====== Vorliegender Text
# taz.de -- Zwei Literaturdebüts: Wütende junge Frauen
       
       > Die Autorinnen Alexandra Kleeman und Anneliese Mackintosh erzählen von
       > der Verzweiflung, an falschen Erwartungen zugrundezugehen.
       
 (IMG) Bild: Können wütend machen: auf Angepasstheit und Äußerlichkeit fixierte Vorbilder
       
       Es ist eine kleine, bohrende Frage, die die Debüts dieser beiden jungen
       Autorinnen verbindet: Wie fühlt es sich an, normal zu sein? Und was ist
       eigentlich normal?, möchte man noch anfügen. Denn auch diese Frage liegt
       subkutan unter dem Erzählten in den Büchern „So bin ich nicht“ von
       Anneliese Mackintosh und „A wie B und C“ von Alexandra Kleeman.
       
       Mackintosh ist Britin und in Deutschland geboren. Sie lebt in Cornwall.
       Kleeman ist US-Amerikanerin und lebt in New York.
       
       Mackintoshs „So bin ich nicht“ ist eine autobiografische
       Kurzgeschichtensammlung, von der die Autorin selbst schreibt, 68 Prozent
       seien wirklich so passiert. Kleemans „A wie B und C“ ist ein ziemlich
       abgedrehter, dystopisch-gruseliger und parabelhafter Roman, bei dem man von
       Glück sagen kann, dass er der Realität ein Stück weit entrückt ist. Aber
       nur gerade so viel, dass man zumindest anfangs ins Zweifeln kommt, ob das
       alles nicht doch auch wahr sein kann.
       
       Greta, Machintoshs Kurzgeschichten-Protagonistin, durchleidet auf sehr
       körperliche und selbstzerstörerische Art und Weise (Ritzen, Alkoholismus,
       wahlloses Vögeln, Fitnesswahn) die verschiedenen Phasen der Trauer um ihren
       verstorbenen Vater, das seltsam entfremdete Verhältnis der Eltern, die
       suizidale Schwester, scheiternde Beziehungen und Einsamkeit.
============
> [Aufgabe A]: Wo lebt Anneliese Mackintosh laut der Rezension?
> [Aufgabe B]: Gib aus der Rezension den Abschnitt wörtlich wieder, der mit „Kleeman ist US-Amerikanerin“ beginnt und sich bis „wahr sein kann.“ erstreckt.
====== Datenteil
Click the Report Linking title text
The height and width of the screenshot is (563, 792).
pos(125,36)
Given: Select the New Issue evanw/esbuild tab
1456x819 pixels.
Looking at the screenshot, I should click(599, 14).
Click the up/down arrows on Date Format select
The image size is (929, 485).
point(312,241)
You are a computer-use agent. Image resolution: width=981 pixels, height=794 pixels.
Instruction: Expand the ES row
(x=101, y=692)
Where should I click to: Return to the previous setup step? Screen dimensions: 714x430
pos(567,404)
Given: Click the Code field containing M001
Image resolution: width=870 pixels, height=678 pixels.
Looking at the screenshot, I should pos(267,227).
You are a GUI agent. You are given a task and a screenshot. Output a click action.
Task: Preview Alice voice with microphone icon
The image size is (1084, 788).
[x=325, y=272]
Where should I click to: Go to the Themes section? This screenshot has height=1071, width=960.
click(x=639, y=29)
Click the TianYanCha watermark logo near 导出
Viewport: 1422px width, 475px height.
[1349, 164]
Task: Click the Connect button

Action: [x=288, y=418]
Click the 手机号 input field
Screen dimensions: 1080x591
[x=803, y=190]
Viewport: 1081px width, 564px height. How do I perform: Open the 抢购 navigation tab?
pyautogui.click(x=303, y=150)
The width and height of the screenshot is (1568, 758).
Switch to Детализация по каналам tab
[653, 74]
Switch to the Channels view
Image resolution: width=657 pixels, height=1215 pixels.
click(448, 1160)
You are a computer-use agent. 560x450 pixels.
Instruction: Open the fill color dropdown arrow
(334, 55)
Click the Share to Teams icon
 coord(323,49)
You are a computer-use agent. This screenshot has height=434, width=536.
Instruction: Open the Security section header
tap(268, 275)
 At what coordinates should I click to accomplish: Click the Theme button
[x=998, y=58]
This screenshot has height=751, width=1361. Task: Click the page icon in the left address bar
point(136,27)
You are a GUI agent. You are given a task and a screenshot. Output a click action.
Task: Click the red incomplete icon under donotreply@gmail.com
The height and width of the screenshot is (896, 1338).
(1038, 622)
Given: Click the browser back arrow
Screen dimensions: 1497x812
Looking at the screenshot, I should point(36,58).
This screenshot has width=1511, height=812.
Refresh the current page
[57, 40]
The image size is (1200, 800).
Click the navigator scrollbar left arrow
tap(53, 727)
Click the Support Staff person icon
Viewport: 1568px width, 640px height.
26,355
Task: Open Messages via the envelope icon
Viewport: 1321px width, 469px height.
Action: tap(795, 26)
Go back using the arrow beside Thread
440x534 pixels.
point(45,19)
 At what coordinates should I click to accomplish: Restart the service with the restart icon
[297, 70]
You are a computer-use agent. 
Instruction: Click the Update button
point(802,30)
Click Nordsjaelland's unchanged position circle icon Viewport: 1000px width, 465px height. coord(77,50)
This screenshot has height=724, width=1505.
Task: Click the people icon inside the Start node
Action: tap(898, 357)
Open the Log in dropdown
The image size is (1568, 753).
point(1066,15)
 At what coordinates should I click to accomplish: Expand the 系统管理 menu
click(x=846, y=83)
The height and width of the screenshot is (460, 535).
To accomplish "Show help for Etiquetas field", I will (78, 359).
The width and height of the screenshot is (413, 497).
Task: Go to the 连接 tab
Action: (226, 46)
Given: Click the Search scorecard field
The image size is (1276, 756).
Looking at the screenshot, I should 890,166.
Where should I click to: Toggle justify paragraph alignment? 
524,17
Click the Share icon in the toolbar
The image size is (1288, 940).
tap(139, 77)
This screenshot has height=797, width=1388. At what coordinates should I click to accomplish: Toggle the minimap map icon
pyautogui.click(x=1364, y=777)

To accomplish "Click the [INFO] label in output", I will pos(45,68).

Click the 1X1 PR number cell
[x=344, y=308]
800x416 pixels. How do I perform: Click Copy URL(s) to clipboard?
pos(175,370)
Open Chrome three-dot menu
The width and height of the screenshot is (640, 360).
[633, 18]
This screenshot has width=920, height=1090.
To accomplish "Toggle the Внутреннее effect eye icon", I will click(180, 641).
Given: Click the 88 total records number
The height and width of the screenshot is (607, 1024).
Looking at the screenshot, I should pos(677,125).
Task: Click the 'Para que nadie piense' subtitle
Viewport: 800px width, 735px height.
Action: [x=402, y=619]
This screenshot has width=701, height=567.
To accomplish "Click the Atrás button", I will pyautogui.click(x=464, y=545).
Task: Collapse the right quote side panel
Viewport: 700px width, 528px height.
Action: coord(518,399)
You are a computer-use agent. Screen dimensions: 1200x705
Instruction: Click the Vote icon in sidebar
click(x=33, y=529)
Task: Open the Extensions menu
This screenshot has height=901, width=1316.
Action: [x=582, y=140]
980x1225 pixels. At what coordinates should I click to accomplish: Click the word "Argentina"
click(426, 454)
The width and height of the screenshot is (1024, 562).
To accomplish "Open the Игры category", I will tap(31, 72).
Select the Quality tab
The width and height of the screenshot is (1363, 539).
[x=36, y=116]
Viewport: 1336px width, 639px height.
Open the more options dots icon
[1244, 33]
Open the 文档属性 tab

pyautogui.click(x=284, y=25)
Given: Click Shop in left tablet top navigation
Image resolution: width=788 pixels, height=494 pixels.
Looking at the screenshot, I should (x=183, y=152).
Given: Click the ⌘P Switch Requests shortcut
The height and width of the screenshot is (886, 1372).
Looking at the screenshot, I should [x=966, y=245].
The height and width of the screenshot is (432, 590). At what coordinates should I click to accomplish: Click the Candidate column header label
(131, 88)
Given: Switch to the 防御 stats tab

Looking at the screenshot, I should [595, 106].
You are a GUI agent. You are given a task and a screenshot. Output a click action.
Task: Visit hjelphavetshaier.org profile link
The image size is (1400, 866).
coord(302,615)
============
> [Antwort A]: In Cornwall.

> [Antwort B]:
Kleeman ist US-Amerikanerin und lebt in New York.
       
       Mackintoshs „So bin ich nicht“ ist eine autobiografische
       Kurzgeschichtensammlung, von der die Autorin selbst schreibt, 68 Prozent
       seien wirklich so passiert. Kleemans „A wie B und C“ ist ein ziemlich
       abgedrehter, dystopisch-gruseliger und parabelhafter Roman, bei dem man von
       Glück sagen kann, dass er der Realität ein Stück weit entrückt ist. Aber
       nur gerade so viel, dass man zumindest anfangs ins Zweifeln kommt, ob das
       alles nicht doch auch wahr sein kann.